Polymerase chain reaction (PCR) -based detection of excised Tol1 and Tol2 donor plasmids. Each gel panel contains PCR products amplified from six embryos microinjected with a donor plasmid and transposase mRNA. The leftmost lane consists of DNA fragments from the GeneRules^TM 50-bp DNA ladder (Fermentas). Top row, PCR assay to detect 283-bp or 321-bp fragments from excised pDon[Tol1] and pDon[Tol2] plasmids, respectively. Middle row, PCR assay to detect 316-bp and 546-bp fragments from unexcised pDon[Tol1] and pDon[Tol2] constructs, respectively. Bottom row, PCR amplification of a 428-bp fragment of the β-lactamase gene from the vector backbone. Black arrowheads indicate sizes of expected fragments.

Tol1-mediated germline transgenesis in zebrafish. Green fluorescent protein (GFP) expression in transgenic G1 embryos and larvae at various developmental stages is consistent with germline transmission of one or more chromosomally integrated Tol1-GFP expression cassettes.
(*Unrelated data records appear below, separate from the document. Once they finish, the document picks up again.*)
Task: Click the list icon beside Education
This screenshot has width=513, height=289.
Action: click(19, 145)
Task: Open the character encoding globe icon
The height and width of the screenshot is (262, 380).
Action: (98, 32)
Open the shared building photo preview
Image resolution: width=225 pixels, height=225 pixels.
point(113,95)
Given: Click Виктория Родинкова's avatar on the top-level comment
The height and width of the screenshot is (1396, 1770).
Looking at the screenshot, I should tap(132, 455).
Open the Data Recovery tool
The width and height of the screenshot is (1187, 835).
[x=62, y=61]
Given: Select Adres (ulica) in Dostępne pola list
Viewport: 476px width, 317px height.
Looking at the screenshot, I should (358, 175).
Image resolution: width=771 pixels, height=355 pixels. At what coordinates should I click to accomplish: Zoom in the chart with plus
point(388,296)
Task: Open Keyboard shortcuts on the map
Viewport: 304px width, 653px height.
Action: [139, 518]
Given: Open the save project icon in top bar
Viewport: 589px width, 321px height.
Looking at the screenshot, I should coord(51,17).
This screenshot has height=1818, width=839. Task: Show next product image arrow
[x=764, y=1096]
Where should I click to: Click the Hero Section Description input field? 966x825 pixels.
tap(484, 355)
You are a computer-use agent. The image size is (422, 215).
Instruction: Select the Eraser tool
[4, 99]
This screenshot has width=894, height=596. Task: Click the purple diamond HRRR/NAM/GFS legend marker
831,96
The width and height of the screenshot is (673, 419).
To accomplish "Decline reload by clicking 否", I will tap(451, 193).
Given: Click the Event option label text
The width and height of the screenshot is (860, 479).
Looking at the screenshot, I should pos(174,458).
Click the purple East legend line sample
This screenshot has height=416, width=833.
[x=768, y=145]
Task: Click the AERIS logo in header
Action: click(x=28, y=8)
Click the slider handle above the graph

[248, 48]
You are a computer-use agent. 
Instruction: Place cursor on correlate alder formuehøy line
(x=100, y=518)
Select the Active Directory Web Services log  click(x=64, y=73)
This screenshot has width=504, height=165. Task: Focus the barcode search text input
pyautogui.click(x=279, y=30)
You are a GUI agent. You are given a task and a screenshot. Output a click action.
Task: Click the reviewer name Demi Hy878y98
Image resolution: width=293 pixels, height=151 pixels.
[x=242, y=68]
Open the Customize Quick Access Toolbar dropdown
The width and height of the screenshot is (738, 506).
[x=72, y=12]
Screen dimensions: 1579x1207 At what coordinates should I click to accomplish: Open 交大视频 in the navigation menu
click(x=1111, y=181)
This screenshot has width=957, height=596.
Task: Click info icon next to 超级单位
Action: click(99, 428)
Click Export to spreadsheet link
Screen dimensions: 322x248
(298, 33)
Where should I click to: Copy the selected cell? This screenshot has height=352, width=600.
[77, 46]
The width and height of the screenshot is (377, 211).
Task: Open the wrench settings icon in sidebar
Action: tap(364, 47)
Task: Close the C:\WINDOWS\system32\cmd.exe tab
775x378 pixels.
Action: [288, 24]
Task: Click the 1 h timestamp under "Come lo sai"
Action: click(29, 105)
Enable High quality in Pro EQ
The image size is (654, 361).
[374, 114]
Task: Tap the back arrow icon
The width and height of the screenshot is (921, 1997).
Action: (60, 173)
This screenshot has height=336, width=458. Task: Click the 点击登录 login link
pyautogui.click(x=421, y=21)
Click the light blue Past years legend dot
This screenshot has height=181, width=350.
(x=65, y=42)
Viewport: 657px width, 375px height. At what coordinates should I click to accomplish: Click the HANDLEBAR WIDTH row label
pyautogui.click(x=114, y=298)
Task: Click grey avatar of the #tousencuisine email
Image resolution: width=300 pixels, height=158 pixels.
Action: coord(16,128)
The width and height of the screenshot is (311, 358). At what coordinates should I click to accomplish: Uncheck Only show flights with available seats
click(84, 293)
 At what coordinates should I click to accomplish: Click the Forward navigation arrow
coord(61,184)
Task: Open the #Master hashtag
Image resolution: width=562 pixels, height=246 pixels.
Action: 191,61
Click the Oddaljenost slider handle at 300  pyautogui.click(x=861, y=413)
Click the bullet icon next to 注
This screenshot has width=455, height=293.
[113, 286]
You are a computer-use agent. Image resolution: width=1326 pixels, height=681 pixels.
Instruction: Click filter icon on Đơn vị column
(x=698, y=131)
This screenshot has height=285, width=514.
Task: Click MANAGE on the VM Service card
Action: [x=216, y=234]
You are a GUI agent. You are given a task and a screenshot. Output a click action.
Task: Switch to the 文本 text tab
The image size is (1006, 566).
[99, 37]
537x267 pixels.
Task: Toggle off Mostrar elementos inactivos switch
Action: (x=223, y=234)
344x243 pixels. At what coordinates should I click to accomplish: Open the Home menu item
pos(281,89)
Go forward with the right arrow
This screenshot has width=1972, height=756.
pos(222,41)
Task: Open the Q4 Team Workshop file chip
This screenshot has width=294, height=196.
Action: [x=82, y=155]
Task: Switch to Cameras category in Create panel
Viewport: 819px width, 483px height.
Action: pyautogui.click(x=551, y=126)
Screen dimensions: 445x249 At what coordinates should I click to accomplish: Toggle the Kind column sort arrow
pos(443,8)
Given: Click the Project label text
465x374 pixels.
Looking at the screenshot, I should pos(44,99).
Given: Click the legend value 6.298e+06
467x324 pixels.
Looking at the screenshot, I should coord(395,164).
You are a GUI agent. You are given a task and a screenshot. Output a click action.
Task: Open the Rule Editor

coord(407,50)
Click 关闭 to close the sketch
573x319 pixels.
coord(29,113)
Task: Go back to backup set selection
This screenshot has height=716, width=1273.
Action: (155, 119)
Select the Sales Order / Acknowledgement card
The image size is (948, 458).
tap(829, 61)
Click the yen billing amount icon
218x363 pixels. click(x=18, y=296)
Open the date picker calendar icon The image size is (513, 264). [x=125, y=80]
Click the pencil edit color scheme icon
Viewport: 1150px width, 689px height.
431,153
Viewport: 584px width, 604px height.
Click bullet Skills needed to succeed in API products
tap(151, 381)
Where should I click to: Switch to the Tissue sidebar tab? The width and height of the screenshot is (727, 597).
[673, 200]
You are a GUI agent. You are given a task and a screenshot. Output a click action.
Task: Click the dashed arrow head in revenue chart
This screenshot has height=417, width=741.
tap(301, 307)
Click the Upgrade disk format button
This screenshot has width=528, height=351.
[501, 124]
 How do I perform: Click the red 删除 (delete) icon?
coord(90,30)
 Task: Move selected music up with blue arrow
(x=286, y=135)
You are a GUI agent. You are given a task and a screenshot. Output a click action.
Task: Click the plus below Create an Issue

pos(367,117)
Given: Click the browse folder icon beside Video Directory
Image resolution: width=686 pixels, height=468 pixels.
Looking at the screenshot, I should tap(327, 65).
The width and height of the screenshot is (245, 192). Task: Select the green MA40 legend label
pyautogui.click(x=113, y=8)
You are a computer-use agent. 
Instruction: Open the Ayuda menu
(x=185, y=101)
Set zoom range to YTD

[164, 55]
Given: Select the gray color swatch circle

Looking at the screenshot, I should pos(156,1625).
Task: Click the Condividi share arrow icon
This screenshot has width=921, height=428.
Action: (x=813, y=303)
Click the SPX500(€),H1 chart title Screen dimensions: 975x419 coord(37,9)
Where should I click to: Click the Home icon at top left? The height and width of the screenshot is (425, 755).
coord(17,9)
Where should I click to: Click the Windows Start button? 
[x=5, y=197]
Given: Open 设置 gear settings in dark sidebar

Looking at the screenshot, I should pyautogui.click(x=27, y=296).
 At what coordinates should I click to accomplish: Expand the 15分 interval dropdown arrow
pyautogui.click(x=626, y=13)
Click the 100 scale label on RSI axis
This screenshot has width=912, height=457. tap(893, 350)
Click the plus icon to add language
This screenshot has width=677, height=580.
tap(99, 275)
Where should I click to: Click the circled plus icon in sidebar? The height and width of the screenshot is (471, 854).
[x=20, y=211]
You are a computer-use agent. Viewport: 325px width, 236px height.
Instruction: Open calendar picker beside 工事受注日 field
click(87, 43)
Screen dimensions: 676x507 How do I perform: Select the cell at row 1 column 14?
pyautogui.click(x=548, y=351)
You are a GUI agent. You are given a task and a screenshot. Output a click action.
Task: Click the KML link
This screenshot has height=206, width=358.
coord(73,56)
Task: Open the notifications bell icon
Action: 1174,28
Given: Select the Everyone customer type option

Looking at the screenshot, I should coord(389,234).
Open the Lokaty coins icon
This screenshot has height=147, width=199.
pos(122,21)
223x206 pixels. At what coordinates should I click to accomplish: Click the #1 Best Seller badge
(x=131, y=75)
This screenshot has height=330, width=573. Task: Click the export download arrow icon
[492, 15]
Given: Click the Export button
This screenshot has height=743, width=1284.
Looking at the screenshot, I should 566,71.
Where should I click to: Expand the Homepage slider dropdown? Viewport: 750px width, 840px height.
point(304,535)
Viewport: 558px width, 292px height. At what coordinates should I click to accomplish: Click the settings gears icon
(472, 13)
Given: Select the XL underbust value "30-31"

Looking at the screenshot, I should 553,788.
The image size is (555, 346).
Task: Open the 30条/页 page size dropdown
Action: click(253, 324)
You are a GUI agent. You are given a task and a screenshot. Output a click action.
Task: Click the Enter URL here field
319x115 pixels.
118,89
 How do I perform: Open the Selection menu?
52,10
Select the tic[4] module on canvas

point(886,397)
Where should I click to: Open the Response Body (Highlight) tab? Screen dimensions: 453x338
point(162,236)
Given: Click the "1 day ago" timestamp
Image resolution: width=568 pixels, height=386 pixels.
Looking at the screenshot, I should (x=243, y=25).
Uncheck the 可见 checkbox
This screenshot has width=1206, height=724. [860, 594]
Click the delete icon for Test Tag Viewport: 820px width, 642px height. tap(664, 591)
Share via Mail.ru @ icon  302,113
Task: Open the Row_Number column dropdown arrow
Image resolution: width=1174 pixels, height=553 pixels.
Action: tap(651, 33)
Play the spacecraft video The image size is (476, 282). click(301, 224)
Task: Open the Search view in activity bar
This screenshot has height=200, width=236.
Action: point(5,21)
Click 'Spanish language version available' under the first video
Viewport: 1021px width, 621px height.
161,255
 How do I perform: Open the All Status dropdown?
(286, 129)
Southern blot hybridization analysis of Tol1 insertions in G1 fish. G01/G1/1 to G01/G1/4 and G02/G1/1 to G02/G1/4 were green fluorescent protein (GFP) -positive G1 fish from founder fish G01 and G02, respectively. Genomic DNAs were extracted from whole fish. Black arrowheads indicate the hybridization bands detected in each lane. The leftmost lane contains 10 pg of pDon126 DNA digested with Sal1, which releases a ∼2.9-kb fragment containing the Tol1 left arm. Genomic DNA from a GFP-positive G0 fish (lane 2), uninjected zebrafish (lane 3) and medaka (lane 12) were also included in the analysis. Between one and three copies of Tol1 insertions were detected in G01/G1/1 to G01/G1/4 fish, while one to four copies were found in G02/G1/1 to G02/G1/4 fish.